---------- Exercise materials ----------
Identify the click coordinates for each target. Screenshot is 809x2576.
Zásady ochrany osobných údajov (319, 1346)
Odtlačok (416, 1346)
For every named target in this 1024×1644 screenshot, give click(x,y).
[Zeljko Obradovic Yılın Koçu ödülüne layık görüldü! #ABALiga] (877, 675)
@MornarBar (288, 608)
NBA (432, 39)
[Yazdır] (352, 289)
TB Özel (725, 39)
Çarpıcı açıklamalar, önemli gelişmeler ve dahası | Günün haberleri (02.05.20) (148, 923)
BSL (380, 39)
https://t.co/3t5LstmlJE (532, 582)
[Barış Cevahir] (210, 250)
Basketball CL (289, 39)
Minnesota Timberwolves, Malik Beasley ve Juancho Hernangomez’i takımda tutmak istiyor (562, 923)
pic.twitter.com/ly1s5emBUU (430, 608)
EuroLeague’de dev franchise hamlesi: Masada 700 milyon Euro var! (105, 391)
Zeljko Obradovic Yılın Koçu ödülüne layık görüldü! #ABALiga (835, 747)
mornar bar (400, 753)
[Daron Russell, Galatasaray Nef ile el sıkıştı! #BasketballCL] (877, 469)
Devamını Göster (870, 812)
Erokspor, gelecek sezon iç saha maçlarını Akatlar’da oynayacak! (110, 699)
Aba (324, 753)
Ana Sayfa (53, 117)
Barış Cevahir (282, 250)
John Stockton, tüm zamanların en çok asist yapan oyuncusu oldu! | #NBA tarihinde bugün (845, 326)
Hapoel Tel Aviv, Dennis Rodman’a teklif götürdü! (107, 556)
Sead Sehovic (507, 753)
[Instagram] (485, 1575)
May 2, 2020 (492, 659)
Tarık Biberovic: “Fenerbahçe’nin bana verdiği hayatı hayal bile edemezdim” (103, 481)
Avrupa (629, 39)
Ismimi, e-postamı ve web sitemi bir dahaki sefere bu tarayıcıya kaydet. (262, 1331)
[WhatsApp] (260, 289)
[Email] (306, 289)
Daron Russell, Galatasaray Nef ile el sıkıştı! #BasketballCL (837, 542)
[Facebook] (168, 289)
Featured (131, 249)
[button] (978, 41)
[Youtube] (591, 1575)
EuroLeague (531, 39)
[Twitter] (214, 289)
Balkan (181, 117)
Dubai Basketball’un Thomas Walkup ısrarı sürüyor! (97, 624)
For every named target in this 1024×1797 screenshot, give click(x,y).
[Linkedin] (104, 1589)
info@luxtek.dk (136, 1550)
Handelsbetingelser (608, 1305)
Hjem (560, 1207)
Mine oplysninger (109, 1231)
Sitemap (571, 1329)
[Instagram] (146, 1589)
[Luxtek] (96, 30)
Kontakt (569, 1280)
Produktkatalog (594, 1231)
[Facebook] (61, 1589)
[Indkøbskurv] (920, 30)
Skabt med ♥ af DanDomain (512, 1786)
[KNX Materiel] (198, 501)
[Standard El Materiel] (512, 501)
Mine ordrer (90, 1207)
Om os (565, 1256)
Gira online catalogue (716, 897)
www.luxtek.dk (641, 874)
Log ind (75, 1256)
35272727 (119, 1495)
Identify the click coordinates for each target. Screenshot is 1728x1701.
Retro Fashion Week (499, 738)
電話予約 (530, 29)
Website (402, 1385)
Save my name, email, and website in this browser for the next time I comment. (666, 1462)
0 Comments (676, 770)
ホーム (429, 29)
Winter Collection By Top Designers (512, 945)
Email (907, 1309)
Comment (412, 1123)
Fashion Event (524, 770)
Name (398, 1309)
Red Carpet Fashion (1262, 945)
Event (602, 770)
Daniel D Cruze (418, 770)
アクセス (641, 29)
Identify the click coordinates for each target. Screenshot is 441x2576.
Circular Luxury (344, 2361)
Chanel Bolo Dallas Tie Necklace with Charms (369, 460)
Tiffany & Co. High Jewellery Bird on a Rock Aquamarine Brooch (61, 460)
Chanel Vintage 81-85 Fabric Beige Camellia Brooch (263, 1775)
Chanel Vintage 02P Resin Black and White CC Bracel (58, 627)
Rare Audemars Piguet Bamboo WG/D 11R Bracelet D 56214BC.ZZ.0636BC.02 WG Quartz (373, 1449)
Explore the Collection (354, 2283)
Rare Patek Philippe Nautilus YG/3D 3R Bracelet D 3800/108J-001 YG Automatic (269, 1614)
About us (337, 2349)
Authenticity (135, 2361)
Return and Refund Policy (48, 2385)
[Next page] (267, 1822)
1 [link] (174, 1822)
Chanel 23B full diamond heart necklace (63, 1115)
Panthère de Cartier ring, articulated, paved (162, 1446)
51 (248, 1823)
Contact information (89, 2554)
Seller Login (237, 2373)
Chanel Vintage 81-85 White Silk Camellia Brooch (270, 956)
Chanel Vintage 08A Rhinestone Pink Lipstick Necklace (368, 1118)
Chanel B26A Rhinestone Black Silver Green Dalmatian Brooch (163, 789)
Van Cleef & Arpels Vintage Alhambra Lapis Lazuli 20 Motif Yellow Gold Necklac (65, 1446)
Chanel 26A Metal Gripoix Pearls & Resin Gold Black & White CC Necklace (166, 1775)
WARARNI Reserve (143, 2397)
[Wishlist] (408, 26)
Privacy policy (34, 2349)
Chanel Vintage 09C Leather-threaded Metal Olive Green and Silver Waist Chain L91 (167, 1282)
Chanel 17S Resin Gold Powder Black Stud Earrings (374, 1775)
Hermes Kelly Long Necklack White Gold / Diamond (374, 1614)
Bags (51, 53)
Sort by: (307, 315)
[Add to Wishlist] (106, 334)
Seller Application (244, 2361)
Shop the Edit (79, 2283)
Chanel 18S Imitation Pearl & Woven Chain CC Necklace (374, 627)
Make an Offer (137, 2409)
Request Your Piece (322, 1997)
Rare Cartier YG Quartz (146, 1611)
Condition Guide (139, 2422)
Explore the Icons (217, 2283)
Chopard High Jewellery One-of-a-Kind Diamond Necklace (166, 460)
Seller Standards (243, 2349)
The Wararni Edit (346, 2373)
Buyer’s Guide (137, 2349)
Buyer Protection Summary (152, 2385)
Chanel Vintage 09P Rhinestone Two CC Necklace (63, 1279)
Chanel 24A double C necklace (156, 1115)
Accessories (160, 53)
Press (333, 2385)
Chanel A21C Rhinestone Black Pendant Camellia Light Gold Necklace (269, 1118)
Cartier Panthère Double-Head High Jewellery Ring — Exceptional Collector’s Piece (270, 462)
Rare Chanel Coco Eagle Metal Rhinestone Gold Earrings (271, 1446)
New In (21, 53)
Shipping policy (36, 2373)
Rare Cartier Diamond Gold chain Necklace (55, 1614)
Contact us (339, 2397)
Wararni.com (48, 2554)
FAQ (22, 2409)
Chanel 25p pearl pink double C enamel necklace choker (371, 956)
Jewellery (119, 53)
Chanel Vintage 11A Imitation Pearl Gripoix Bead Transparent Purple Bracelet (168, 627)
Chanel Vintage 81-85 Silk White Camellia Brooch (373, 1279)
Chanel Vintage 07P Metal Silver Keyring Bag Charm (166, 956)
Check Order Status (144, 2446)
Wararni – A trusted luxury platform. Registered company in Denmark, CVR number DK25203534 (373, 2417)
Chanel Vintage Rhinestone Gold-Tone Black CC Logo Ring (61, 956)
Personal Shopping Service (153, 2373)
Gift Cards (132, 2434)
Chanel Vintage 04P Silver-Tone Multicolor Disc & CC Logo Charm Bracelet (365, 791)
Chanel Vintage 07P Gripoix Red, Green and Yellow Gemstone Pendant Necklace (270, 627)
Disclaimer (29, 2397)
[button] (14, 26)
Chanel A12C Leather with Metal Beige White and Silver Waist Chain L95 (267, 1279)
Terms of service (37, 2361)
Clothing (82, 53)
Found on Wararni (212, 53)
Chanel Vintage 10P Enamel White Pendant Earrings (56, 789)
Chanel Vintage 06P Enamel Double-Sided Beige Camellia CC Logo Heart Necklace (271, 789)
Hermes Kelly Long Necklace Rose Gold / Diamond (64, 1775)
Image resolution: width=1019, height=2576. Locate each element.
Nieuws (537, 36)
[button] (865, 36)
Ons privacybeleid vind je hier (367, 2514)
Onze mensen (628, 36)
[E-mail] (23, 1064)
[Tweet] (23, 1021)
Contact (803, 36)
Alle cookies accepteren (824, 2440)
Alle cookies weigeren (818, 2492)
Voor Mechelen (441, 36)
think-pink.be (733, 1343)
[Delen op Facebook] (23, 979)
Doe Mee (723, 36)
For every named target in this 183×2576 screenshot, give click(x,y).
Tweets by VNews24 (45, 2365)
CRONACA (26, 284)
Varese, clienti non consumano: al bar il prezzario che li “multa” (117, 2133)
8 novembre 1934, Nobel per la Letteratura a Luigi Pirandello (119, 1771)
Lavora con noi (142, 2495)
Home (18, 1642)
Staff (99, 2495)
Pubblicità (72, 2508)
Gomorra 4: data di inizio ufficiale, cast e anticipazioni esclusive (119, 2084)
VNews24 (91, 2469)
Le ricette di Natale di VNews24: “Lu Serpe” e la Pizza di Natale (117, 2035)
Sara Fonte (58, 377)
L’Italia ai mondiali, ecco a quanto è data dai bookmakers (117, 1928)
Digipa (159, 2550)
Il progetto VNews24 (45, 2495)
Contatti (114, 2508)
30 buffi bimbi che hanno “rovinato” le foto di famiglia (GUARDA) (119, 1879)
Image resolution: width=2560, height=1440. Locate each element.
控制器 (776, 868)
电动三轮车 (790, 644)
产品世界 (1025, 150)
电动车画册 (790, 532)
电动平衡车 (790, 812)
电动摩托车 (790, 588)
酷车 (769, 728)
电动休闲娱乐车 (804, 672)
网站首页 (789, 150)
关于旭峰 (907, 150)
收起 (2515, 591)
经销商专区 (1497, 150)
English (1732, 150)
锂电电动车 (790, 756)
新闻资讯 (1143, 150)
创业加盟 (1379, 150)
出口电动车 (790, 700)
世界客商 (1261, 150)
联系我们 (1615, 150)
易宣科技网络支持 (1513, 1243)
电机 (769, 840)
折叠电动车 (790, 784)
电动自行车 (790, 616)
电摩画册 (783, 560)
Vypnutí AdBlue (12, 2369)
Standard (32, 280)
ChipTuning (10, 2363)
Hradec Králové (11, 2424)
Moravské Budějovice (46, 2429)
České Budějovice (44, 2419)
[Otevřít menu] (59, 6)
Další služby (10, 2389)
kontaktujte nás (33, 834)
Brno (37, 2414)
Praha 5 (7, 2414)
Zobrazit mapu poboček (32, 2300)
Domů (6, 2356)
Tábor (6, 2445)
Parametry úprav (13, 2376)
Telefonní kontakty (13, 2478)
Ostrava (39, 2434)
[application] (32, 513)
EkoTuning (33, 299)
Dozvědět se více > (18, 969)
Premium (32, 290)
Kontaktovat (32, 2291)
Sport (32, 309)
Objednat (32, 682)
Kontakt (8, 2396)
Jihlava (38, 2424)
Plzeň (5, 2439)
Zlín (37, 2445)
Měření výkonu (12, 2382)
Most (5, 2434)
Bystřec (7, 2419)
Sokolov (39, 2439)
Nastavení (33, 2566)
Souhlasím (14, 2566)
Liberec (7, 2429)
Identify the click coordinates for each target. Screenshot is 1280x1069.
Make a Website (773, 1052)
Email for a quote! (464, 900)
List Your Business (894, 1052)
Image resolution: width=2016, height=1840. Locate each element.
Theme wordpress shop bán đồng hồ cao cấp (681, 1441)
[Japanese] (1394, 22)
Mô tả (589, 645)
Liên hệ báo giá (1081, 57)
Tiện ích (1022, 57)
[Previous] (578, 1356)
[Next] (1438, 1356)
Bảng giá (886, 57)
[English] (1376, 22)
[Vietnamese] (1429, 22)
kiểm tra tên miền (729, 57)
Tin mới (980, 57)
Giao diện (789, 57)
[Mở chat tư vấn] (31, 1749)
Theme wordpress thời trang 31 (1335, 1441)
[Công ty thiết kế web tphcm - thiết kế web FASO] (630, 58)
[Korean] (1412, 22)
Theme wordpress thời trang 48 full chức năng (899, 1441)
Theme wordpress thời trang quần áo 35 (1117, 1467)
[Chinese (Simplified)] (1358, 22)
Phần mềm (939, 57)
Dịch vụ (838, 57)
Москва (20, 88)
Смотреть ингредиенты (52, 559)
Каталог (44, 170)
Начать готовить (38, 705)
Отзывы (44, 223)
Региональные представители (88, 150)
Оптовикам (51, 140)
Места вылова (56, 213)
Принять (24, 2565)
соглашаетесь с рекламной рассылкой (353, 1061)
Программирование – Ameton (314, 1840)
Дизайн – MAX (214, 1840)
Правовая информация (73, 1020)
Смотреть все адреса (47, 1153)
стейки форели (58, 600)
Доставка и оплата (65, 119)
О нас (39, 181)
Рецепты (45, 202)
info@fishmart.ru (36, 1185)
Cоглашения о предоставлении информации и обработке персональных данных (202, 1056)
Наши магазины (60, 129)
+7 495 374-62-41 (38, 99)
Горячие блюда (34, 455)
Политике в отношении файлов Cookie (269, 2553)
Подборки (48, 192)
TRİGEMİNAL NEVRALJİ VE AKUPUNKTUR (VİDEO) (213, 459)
----------
§ **Goal of the exercise**
Only the lines above starting at the one containing "电动三轮车 (790, 644)" and ending at the one containing "Hradec Králové (11, 2424)", both included, are to be returned, exactly as they read.

§ **Solution to the exercise**
电动三轮车 (790, 644)
产品世界 (1025, 150)
电动车画册 (790, 532)
电动平衡车 (790, 812)
电动摩托车 (790, 588)
酷车 (769, 728)
电动休闲娱乐车 (804, 672)
网站首页 (789, 150)
关于旭峰 (907, 150)
收起 (2515, 591)
经销商专区 (1497, 150)
English (1732, 150)
锂电电动车 (790, 756)
新闻资讯 (1143, 150)
创业加盟 (1379, 150)
出口电动车 (790, 700)
世界客商 (1261, 150)
联系我们 (1615, 150)
易宣科技网络支持 (1513, 1243)
电机 (769, 840)
折叠电动车 (790, 784)
电动自行车 (790, 616)
电摩画册 (783, 560)
Vypnutí AdBlue (12, 2369)
Standard (32, 280)
ChipTuning (10, 2363)
Hradec Králové (11, 2424)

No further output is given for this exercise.